Can someone please explain how the integration step highlighted in the red rectangle was worked out?

Answer 1

Fundamentally, you're asking

Why is $$\int \frac{1}{\sqrt{1-u^2}}du=\arcsin(u)+C \quad ?$$

Let $\underbrace{u=\sin(t)}_{\iff \color{green}{t=\arcsin(u)}} \implies \frac{du}{dt}=\cos(t) \iff \color{red}{du=\cos(t)dt} $.

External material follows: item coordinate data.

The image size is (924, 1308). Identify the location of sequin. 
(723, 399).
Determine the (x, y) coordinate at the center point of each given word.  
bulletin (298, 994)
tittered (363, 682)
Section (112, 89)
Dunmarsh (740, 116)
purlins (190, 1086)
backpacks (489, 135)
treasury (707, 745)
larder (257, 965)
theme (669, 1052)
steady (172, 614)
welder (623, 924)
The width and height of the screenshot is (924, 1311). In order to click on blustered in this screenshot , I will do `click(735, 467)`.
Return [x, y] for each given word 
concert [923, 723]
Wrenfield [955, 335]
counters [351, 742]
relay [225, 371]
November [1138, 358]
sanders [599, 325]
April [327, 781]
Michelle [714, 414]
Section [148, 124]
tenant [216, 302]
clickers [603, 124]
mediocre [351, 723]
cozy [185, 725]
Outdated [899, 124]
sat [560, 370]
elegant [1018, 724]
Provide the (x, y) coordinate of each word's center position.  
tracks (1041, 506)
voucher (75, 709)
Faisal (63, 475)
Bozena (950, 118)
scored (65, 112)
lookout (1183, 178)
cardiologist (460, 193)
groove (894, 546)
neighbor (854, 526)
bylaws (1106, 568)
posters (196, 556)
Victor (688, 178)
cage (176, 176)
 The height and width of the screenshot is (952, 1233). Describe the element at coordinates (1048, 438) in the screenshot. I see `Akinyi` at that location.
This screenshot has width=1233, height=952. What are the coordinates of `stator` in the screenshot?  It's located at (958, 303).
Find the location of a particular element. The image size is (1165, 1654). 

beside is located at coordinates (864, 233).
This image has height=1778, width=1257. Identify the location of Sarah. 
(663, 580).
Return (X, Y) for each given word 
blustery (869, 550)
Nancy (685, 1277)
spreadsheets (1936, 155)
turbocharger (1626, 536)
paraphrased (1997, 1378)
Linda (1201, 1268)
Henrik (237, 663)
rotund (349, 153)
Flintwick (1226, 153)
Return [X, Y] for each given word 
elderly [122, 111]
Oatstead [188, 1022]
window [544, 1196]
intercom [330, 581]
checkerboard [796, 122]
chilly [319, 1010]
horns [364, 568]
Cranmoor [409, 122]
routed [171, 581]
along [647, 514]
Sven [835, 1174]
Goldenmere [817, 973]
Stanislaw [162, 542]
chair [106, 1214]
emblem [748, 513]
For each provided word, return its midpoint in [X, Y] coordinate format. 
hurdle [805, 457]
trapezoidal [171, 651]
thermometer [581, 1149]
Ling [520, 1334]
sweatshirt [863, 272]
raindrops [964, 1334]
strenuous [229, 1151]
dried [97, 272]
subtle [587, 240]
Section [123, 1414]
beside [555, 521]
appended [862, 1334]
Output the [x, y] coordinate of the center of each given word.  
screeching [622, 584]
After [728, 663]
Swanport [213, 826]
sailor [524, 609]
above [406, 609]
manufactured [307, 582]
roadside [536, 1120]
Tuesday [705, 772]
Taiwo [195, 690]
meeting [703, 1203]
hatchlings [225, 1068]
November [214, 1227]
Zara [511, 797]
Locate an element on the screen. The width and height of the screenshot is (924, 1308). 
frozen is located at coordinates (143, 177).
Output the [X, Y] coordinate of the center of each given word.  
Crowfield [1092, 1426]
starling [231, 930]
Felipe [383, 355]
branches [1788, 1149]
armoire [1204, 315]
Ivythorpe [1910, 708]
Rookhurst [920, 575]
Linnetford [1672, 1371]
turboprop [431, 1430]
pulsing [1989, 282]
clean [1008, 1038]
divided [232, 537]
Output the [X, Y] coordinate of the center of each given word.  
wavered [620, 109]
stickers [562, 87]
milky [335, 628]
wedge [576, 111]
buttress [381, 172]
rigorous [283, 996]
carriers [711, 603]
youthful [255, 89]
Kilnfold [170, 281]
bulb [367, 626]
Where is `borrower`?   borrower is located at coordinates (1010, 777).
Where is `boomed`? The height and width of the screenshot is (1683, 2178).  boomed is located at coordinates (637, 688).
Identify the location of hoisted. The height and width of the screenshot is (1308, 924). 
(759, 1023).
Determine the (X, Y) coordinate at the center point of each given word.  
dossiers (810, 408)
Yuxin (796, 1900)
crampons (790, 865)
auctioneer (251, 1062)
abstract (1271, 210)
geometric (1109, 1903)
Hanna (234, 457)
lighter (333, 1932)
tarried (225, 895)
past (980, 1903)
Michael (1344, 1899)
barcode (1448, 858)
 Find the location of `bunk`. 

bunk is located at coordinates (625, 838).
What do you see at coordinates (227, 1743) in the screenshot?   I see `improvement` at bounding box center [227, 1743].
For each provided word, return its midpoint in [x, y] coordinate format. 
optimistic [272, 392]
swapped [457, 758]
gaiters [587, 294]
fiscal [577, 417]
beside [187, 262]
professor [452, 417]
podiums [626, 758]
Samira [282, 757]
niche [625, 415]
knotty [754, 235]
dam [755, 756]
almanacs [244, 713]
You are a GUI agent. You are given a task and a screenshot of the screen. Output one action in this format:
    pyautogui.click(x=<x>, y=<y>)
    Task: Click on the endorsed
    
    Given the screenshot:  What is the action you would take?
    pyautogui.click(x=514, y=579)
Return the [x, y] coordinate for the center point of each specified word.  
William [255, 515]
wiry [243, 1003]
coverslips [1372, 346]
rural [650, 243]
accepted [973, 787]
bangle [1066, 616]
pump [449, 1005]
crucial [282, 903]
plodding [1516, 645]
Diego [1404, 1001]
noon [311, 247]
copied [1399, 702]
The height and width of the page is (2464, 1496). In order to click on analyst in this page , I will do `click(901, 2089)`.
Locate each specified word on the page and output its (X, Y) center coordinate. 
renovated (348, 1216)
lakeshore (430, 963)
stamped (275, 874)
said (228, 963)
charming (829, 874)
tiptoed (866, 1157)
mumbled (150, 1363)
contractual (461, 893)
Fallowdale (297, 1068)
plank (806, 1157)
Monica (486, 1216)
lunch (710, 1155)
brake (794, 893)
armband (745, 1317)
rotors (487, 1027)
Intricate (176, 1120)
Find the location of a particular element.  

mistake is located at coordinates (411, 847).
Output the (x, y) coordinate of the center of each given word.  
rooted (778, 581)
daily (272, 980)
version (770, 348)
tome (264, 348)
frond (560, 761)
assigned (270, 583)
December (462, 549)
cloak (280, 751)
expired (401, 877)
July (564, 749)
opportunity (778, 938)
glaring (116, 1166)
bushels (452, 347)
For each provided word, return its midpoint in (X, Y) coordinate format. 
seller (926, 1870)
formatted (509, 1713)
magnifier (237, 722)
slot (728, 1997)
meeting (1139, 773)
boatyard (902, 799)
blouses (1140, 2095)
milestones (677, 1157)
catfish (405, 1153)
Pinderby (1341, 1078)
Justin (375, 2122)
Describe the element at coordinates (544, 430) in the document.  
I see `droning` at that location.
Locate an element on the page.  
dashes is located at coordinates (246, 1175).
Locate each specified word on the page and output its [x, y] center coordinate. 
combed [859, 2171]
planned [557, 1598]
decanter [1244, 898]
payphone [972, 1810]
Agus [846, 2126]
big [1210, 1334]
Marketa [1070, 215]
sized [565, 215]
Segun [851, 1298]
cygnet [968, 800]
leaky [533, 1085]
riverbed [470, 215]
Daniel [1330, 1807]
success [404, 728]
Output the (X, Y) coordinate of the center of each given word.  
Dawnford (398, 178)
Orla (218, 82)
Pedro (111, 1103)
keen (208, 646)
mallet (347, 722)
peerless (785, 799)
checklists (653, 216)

Then we've got $$\underbrace{\int\frac{1}{\sqrt{1-\sin^2(t)}}\color{red}{\cos(t)dt}=\require{cancel}\int \frac{1}{\cancel{\cos(t)}}\cancel{\cos(t)}dt}_{\text{using the identity} \quad\sin^2(t)+\cos^2(t) \equiv 1}=\int1dt=\color{green}{t}+C=\boxed{\color{green}{\arcsin(u)+C}}.$$

Answer 2

$$\frac{d}{dx}\sin^{-1}(u)=\frac1{\sqrt{1-u^2}}\frac{du}{dx}$$

And therefore the integral would be the reverse of that.

Answer 3

$$ \begin{align} u & = \sin w \\[8pt] \frac{du}{dw} & = \cos w \tag 1 \\[8pt] \frac{dw}{du} & = \frac{1}{\cos w} = \frac{1}{\sqrt{1-\sin^2 w}} = \frac{1}{\sqrt{1-u^2}} \tag 2 \\[8pt] \frac{d}{du}\arcsin u & = \frac{1}{\sqrt{1-u^2}}. \\[8pt] \text{or if you prefer,} \\ \frac{d}{du} \sin^{-1} u & = \frac{1}{\sqrt{1-u^2}}. \end{align} $$

The step from $(1)$ to $(2)$ is just the chain rule.